Afscheid van prachtstudenten
Niet alle ontwikkelingen in het onderwijs stemmen hen positief. Toch maken W. van de Geer en D. G. Stout zich met moeite los van de onderwijzersopleiding waaraan ze zo’n 35 jaar verbonden waren. „Pabostudenten zijn echt fantastische mensen. Zo enthousiast, zo betrokken.”
Stout werd in 1974 gymleraar aan De Driestar, eerst op mavo, havo en de opleiding voor kleuterleidsters (KLOS), vanaf 1977 alleen aan de KLOS en later op de pabo. Van de Geer was vanaf 1975 rekendocent aan de pedagogische academie (PA). „Ik had er niet zo veel zin in. Ik had het prima op de mavo/havo, dus daar wilde ik voor de helft van mijn tijd blijven toen ik voor de onderwijzersopleiding werd gevraagd. In de loop van het eerste jaar ging ik er zo van genieten dat ik vanaf augustus 1976 volledig aan de PA ging werken. Het was net in de overgangsperiode van mechanistisch naar realistisch rekenen. Er waren veel ideeën, maar deze waren nog niet vertaald in onderwijs, dus je moest iedere les zelf ontwerpen.”
Ook voor Stout was het pionieren. „Het woord kleutergym kende ik niet eens; mijn opleiding had zich op de klassen 2 tot en met 6 gericht. Om te weten hoe ik de kleuterleidsters moest opleiden, ben ik eerst zelf op kleuterscholen gymles gaan geven.”

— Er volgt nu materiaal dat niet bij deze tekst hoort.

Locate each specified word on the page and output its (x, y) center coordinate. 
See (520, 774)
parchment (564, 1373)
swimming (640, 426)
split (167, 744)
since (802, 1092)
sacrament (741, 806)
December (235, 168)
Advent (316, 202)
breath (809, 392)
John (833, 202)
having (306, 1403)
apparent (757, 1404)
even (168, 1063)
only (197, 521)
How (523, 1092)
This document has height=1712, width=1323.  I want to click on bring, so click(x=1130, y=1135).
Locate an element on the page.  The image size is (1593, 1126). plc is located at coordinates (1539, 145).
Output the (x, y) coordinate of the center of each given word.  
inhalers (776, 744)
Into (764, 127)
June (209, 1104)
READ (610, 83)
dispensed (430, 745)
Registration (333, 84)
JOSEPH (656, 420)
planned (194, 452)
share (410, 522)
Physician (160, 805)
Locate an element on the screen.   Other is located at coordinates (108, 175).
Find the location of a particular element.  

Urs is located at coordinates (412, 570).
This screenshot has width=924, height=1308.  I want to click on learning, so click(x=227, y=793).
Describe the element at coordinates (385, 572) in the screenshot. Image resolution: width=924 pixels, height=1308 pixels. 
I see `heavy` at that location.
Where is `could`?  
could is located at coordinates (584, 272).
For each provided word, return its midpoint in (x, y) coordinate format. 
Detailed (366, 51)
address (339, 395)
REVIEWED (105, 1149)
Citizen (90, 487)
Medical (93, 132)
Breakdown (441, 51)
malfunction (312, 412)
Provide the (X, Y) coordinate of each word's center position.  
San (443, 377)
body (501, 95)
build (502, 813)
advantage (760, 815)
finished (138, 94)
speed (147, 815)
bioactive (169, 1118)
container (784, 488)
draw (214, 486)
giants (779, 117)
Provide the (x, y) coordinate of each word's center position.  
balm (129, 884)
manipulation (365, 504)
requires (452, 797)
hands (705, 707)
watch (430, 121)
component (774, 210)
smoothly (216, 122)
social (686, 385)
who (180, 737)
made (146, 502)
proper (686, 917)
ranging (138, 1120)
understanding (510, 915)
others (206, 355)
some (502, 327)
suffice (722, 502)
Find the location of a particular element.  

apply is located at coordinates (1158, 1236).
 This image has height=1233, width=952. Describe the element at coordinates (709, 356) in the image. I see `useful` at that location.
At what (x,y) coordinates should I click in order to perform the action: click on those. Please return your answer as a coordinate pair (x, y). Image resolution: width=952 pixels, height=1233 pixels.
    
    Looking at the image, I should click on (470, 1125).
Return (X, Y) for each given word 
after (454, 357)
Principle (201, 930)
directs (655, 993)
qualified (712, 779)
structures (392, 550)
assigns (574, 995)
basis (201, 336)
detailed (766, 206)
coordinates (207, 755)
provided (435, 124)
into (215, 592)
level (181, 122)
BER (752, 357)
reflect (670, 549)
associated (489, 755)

Van de Geer: „Er was voor alle vakken minder materiaal dan in het voortgezet onderwijs: de onderwijzersopleidingen waren vrijer in de invulling van hun programma en het totaalaantal studenten was veel kleiner, dus het was voor uitgevers minder aantrekkelijk om lesmateriaal te ontwikkelen.
Mij boeide vooral de didactiek. Op de middelbare school had ik ontdekt hoe moeilijk het is een abstract probleem zo uit te leggen dat leerlingen het begrijpen. Een goede pedagogische relatie met de leerlingen is daarbij voorwaarde. Mijn voorganger op de PA, B. Kijkuit, had de gave pedagogiek en didactiek met elkaar te verbinden. Die twee worden soms ten onrechte tegen elkaar uitgespeeld. Alsof wiskundig ingestelde mensen abstract denken en daardoor geen kinderen zien. Dat beeld leeft hier en daar nog steeds, maar het is lariekoek.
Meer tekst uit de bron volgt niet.